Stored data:
○ ○ ○
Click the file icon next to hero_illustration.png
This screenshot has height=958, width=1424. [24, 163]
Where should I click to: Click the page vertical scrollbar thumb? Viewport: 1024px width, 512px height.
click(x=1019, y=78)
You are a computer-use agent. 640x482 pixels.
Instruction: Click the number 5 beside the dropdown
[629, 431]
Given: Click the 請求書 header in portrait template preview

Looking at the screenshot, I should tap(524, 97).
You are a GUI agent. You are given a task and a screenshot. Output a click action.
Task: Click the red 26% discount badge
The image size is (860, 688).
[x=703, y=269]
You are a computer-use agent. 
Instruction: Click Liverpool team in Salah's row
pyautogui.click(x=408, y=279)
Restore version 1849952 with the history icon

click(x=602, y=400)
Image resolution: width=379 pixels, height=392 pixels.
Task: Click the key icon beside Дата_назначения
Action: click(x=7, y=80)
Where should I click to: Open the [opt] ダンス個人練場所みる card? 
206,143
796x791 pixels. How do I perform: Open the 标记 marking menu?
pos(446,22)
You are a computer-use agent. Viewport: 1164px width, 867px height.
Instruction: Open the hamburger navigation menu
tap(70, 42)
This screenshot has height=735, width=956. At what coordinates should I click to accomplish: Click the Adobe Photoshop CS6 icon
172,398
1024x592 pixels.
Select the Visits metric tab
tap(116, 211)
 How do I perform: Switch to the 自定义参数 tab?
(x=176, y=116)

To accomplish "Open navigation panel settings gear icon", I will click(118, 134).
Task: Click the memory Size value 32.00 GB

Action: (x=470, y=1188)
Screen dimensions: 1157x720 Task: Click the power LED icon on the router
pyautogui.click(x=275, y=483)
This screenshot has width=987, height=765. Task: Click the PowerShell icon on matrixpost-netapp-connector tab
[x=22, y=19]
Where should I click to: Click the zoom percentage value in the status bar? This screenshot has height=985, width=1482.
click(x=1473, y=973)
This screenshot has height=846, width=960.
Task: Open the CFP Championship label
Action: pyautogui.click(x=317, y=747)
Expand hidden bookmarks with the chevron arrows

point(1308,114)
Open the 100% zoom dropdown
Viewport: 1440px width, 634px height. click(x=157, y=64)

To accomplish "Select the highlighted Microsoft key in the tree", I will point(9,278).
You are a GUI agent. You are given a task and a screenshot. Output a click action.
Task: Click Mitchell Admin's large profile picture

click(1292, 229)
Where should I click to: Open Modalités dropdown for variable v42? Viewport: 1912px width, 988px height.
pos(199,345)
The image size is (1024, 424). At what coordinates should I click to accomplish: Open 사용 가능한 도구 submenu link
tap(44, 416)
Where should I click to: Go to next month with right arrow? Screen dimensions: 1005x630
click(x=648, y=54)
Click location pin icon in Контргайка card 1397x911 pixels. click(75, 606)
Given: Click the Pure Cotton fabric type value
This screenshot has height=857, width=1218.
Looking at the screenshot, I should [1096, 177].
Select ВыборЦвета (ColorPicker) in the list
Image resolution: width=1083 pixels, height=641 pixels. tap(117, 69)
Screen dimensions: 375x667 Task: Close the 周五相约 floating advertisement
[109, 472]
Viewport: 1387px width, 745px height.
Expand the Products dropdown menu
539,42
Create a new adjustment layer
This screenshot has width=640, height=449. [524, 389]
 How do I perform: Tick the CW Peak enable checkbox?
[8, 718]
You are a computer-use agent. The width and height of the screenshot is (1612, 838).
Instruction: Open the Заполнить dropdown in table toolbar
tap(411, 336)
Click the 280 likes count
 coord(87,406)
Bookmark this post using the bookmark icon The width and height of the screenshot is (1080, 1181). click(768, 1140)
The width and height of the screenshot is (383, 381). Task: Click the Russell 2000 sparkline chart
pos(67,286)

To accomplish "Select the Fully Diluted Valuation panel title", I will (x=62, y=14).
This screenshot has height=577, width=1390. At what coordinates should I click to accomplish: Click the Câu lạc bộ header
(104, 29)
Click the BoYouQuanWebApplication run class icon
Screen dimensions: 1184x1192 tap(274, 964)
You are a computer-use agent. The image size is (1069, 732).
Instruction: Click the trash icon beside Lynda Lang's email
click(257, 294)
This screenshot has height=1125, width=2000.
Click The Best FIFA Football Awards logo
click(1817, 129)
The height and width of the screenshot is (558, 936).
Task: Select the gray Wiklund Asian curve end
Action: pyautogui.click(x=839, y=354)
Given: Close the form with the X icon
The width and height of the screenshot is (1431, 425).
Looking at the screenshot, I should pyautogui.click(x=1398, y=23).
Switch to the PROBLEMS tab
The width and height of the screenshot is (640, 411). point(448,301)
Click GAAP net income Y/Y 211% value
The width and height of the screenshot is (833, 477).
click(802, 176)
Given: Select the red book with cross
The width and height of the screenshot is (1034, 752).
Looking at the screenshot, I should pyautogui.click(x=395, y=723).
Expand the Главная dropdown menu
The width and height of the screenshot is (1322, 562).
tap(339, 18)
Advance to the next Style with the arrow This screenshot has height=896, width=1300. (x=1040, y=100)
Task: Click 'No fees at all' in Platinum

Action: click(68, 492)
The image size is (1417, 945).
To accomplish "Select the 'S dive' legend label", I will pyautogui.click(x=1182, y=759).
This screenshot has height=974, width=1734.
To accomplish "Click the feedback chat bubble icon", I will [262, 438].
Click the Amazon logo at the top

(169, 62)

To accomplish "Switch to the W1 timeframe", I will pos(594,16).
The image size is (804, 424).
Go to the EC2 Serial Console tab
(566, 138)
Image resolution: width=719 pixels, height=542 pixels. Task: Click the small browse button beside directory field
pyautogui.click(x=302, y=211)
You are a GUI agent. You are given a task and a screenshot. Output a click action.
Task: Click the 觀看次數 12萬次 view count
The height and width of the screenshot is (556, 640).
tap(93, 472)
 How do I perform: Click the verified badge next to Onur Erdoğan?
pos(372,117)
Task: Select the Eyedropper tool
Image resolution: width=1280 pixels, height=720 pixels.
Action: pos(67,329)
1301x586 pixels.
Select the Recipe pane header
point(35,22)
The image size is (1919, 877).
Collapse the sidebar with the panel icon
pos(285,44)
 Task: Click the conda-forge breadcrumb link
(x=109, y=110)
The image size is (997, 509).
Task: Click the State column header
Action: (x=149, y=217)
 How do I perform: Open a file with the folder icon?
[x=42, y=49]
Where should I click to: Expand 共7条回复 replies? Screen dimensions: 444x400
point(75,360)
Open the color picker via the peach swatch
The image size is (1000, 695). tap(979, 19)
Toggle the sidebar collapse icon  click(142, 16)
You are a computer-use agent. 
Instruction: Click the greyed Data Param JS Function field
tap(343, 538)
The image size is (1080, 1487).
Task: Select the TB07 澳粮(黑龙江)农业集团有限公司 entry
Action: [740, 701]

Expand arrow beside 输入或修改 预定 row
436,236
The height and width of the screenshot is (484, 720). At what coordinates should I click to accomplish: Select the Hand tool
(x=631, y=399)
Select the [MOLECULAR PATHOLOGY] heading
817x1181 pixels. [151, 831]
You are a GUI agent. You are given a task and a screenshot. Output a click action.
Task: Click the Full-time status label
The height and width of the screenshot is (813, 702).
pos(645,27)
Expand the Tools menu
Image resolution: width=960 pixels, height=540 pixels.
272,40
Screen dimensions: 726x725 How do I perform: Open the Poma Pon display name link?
○ ○ ○
**THE TASK**
A full, exact repeat of the entries above is required.

**ANSWER**
Click the file icon next to hero_illustration.png
This screenshot has height=958, width=1424. [24, 163]
Where should I click to: Click the page vertical scrollbar thumb? Viewport: 1024px width, 512px height.
click(x=1019, y=78)
You are a computer-use agent. 640x482 pixels.
Instruction: Click the number 5 beside the dropdown
[629, 431]
Given: Click the 請求書 header in portrait template preview

Looking at the screenshot, I should tap(524, 97).
You are a GUI agent. You are given a task and a screenshot. Output a click action.
Task: Click the red 26% discount badge
The image size is (860, 688).
[x=703, y=269]
You are a computer-use agent. 
Instruction: Click Liverpool team in Salah's row
pyautogui.click(x=408, y=279)
Restore version 1849952 with the history icon

click(x=602, y=400)
Image resolution: width=379 pixels, height=392 pixels.
Task: Click the key icon beside Дата_назначения
Action: click(x=7, y=80)
Where should I click to: Open the [opt] ダンス個人練場所みる card? 
206,143
796x791 pixels. How do I perform: Open the 标记 marking menu?
pos(446,22)
You are a computer-use agent. Viewport: 1164px width, 867px height.
Instruction: Open the hamburger navigation menu
tap(70, 42)
This screenshot has height=735, width=956. At what coordinates should I click to accomplish: Click the Adobe Photoshop CS6 icon
172,398
1024x592 pixels.
Select the Visits metric tab
tap(116, 211)
 How do I perform: Switch to the 自定义参数 tab?
(x=176, y=116)

To accomplish "Open navigation panel settings gear icon", I will click(118, 134).
Task: Click the memory Size value 32.00 GB

Action: (x=470, y=1188)
Screen dimensions: 1157x720 Task: Click the power LED icon on the router
pyautogui.click(x=275, y=483)
This screenshot has width=987, height=765. Task: Click the PowerShell icon on matrixpost-netapp-connector tab
[x=22, y=19]
Where should I click to: Click the zoom percentage value in the status bar? This screenshot has height=985, width=1482.
click(x=1473, y=973)
This screenshot has height=846, width=960.
Task: Open the CFP Championship label
Action: pyautogui.click(x=317, y=747)
Expand hidden bookmarks with the chevron arrows

point(1308,114)
Open the 100% zoom dropdown
Viewport: 1440px width, 634px height. click(x=157, y=64)

To accomplish "Select the highlighted Microsoft key in the tree", I will point(9,278).
You are a GUI agent. You are given a task and a screenshot. Output a click action.
Task: Click Mitchell Admin's large profile picture

click(1292, 229)
Where should I click to: Open Modalités dropdown for variable v42? Viewport: 1912px width, 988px height.
pos(199,345)
The image size is (1024, 424). At what coordinates should I click to accomplish: Open 사용 가능한 도구 submenu link
tap(44, 416)
Where should I click to: Go to next month with right arrow? Screen dimensions: 1005x630
click(x=648, y=54)
Click location pin icon in Контргайка card 1397x911 pixels. click(75, 606)
Given: Click the Pure Cotton fabric type value
This screenshot has height=857, width=1218.
Looking at the screenshot, I should [1096, 177].
Select ВыборЦвета (ColorPicker) in the list
Image resolution: width=1083 pixels, height=641 pixels. tap(117, 69)
Screen dimensions: 375x667 Task: Close the 周五相约 floating advertisement
[109, 472]
Viewport: 1387px width, 745px height.
Expand the Products dropdown menu
539,42
Create a new adjustment layer
This screenshot has width=640, height=449. [524, 389]
 How do I perform: Tick the CW Peak enable checkbox?
[8, 718]
You are a computer-use agent. The width and height of the screenshot is (1612, 838).
Instruction: Open the Заполнить dropdown in table toolbar
tap(411, 336)
Click the 280 likes count
 coord(87,406)
Bookmark this post using the bookmark icon The width and height of the screenshot is (1080, 1181). click(768, 1140)
The width and height of the screenshot is (383, 381). Task: Click the Russell 2000 sparkline chart
pos(67,286)

To accomplish "Select the Fully Diluted Valuation panel title", I will (x=62, y=14).
This screenshot has height=577, width=1390. At what coordinates should I click to accomplish: Click the Câu lạc bộ header
(104, 29)
Click the BoYouQuanWebApplication run class icon
Screen dimensions: 1184x1192 tap(274, 964)
You are a computer-use agent. The image size is (1069, 732).
Instruction: Click the trash icon beside Lynda Lang's email
click(257, 294)
This screenshot has height=1125, width=2000.
Click The Best FIFA Football Awards logo
click(1817, 129)
The height and width of the screenshot is (558, 936).
Task: Select the gray Wiklund Asian curve end
Action: pyautogui.click(x=839, y=354)
Given: Close the form with the X icon
The width and height of the screenshot is (1431, 425).
Looking at the screenshot, I should pyautogui.click(x=1398, y=23).
Switch to the PROBLEMS tab
The width and height of the screenshot is (640, 411). point(448,301)
Click GAAP net income Y/Y 211% value
The width and height of the screenshot is (833, 477).
click(802, 176)
Given: Select the red book with cross
The width and height of the screenshot is (1034, 752).
Looking at the screenshot, I should pyautogui.click(x=395, y=723).
Expand the Главная dropdown menu
The width and height of the screenshot is (1322, 562).
tap(339, 18)
Advance to the next Style with the arrow This screenshot has height=896, width=1300. (x=1040, y=100)
Task: Click 'No fees at all' in Platinum

Action: click(68, 492)
The image size is (1417, 945).
To accomplish "Select the 'S dive' legend label", I will pyautogui.click(x=1182, y=759).
This screenshot has height=974, width=1734.
To accomplish "Click the feedback chat bubble icon", I will [262, 438].
Click the Amazon logo at the top

(169, 62)

To accomplish "Switch to the W1 timeframe", I will pos(594,16).
The image size is (804, 424).
Go to the EC2 Serial Console tab
(566, 138)
Image resolution: width=719 pixels, height=542 pixels. Task: Click the small browse button beside directory field
pyautogui.click(x=302, y=211)
You are a GUI agent. You are given a task and a screenshot. Output a click action.
Task: Click the 觀看次數 12萬次 view count
The height and width of the screenshot is (556, 640).
tap(93, 472)
 How do I perform: Click the verified badge next to Onur Erdoğan?
pos(372,117)
Task: Select the Eyedropper tool
Image resolution: width=1280 pixels, height=720 pixels.
Action: pos(67,329)
1301x586 pixels.
Select the Recipe pane header
point(35,22)
The image size is (1919, 877).
Collapse the sidebar with the panel icon
pos(285,44)
 Task: Click the conda-forge breadcrumb link
(x=109, y=110)
The image size is (997, 509).
Task: Click the State column header
Action: (x=149, y=217)
 How do I perform: Open a file with the folder icon?
[x=42, y=49]
Where should I click to: Expand 共7条回复 replies? Screen dimensions: 444x400
point(75,360)
Open the color picker via the peach swatch
The image size is (1000, 695). tap(979, 19)
Toggle the sidebar collapse icon  click(142, 16)
You are a computer-use agent. 
Instruction: Click the greyed Data Param JS Function field
tap(343, 538)
The image size is (1080, 1487).
Task: Select the TB07 澳粮(黑龙江)农业集团有限公司 entry
Action: [740, 701]

Expand arrow beside 输入或修改 预定 row
436,236
The height and width of the screenshot is (484, 720). At what coordinates should I click to accomplish: Select the Hand tool
(x=631, y=399)
Select the [MOLECULAR PATHOLOGY] heading
817x1181 pixels. [151, 831]
You are a GUI agent. You are given a task and a screenshot. Output a click action.
Task: Click the Full-time status label
The height and width of the screenshot is (813, 702).
pos(645,27)
Expand the Tools menu
Image resolution: width=960 pixels, height=540 pixels.
272,40
Screen dimensions: 726x725 How do I perform: Open the Poma Pon display name link?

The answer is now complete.